═══ 记录数据

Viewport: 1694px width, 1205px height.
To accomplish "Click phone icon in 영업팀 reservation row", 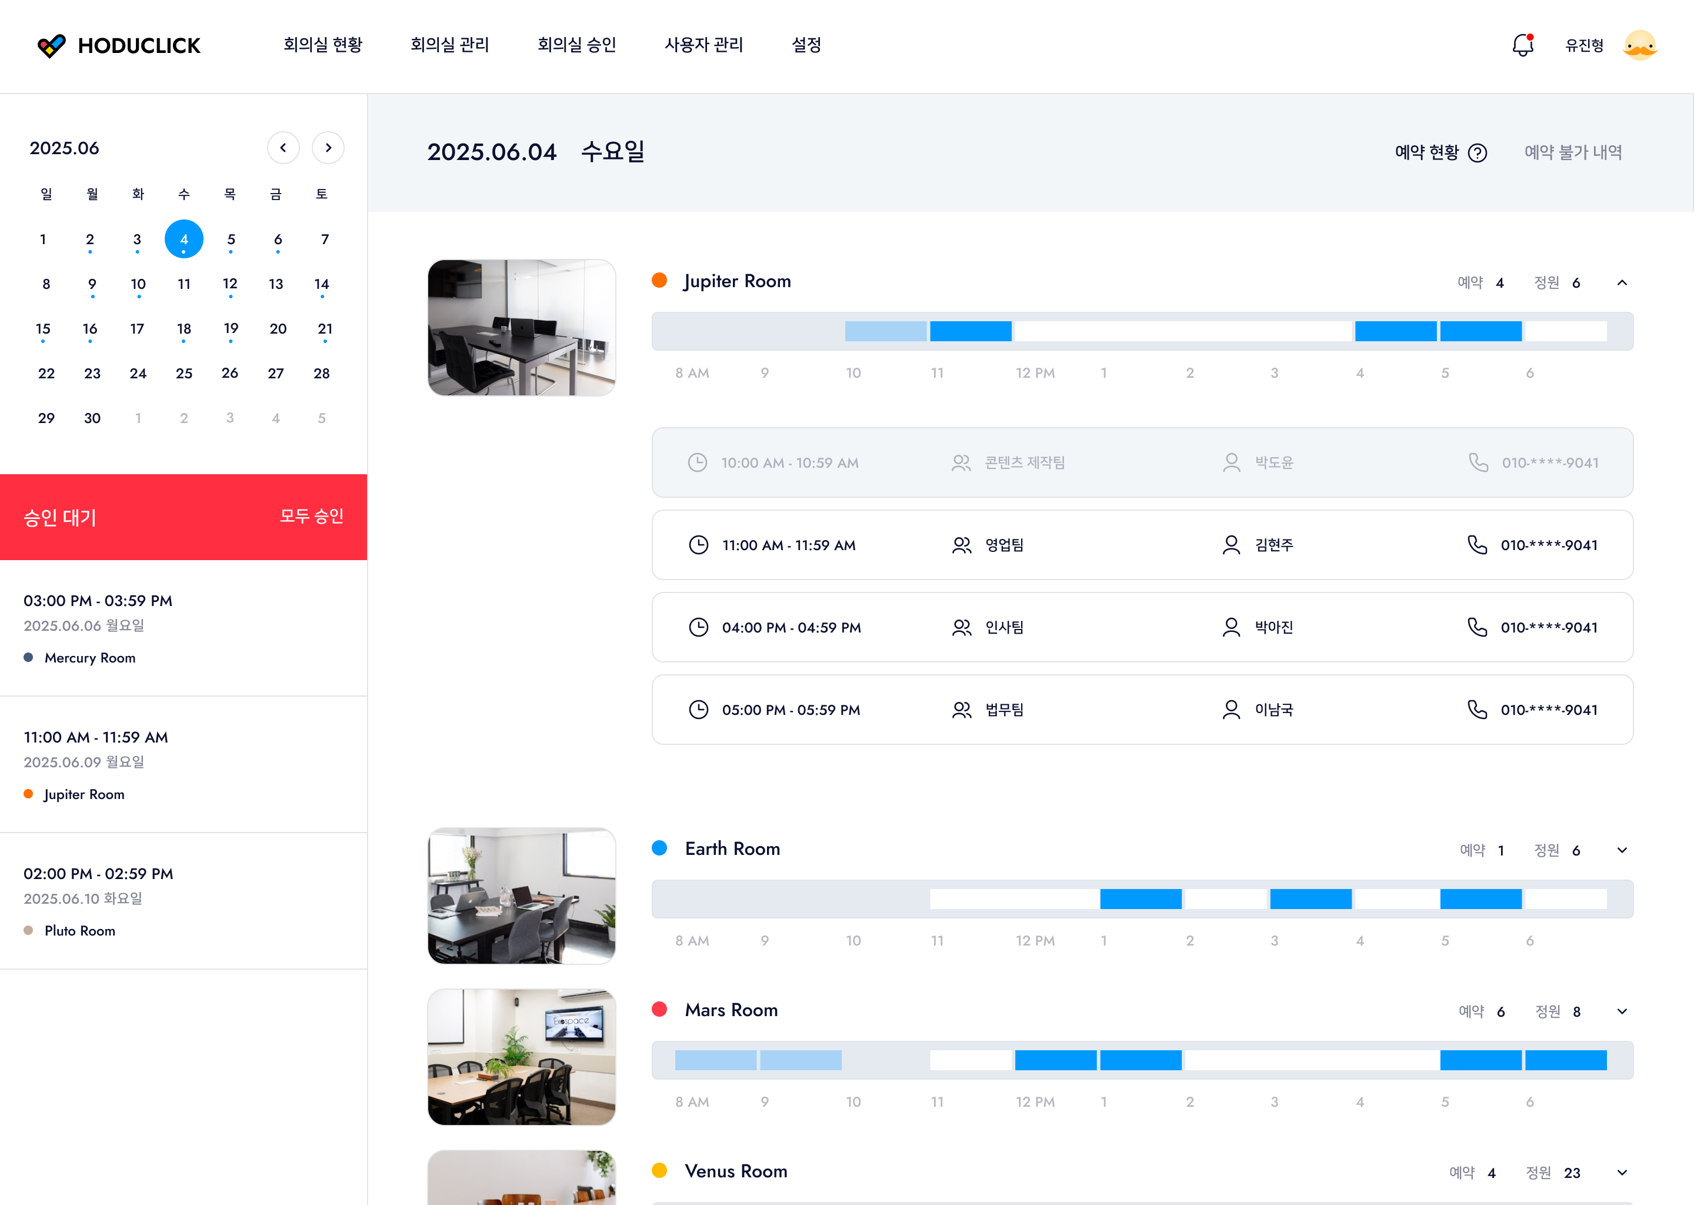I will (x=1477, y=545).
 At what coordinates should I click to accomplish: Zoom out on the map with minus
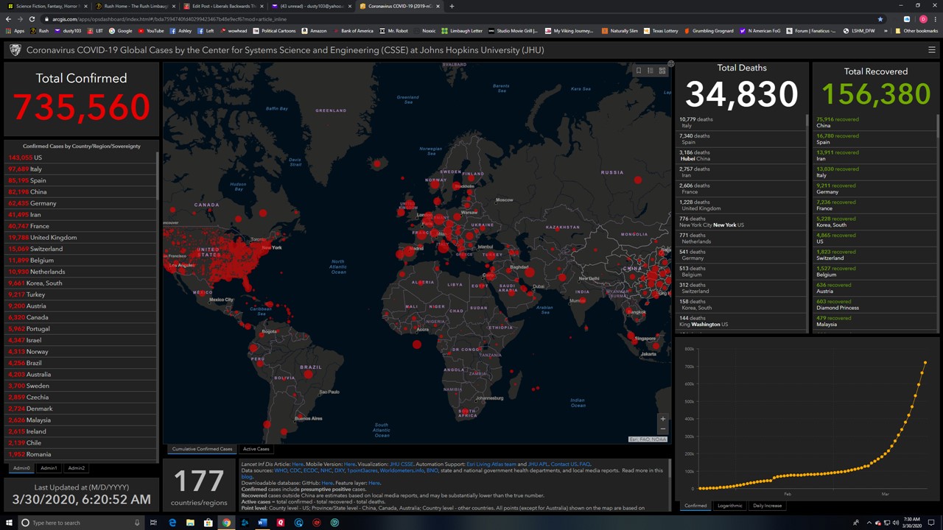(662, 428)
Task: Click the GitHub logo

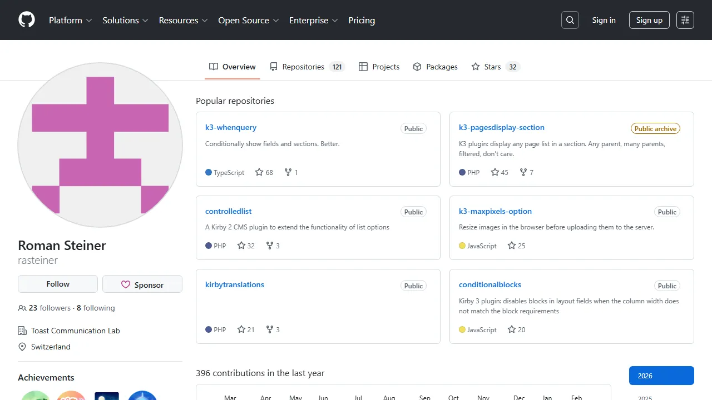Action: click(26, 20)
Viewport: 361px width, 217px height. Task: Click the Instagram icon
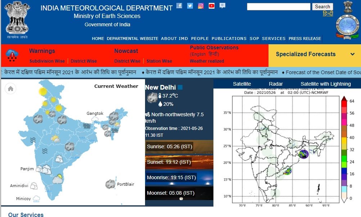point(201,6)
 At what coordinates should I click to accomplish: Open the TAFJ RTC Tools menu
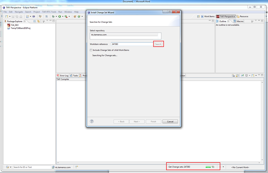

══════

■ **任务要求**
请修改列表中从包含“Viewport: 361px width, 217px”的那一行起直至列表末尾的部分，将“Instagram”替换为“Facebook”，其余内容一律不变，输出时略去图片。

■ **解答结果**
Viewport: 361px width, 217px height. Task: Click the Facebook icon
point(201,6)
 At what coordinates should I click to accomplish: Open the TAFJ RTC Tools menu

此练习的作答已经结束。